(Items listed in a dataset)
----
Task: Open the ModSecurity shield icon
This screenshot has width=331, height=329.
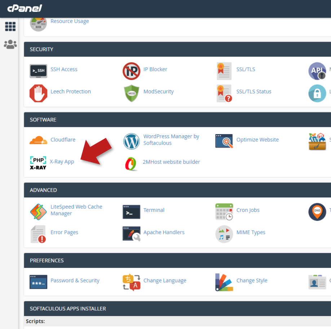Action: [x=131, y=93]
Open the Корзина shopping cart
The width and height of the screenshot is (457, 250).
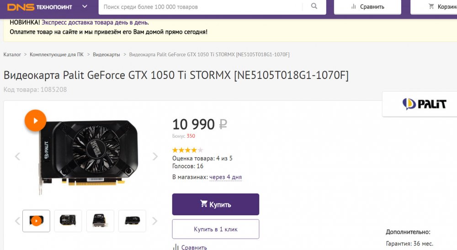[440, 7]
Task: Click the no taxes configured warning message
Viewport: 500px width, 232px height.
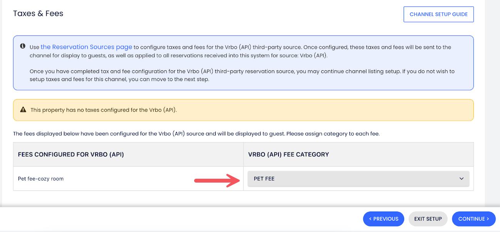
----
### Your task
Make an exact copy of the records shown above, without the pictures.

### Answer to this task
Task: Open the ModSecurity shield icon
This screenshot has width=331, height=329.
Action: [x=131, y=93]
Open the Корзина shopping cart
The width and height of the screenshot is (457, 250).
[440, 7]
Task: Click the no taxes configured warning message
Viewport: 500px width, 232px height.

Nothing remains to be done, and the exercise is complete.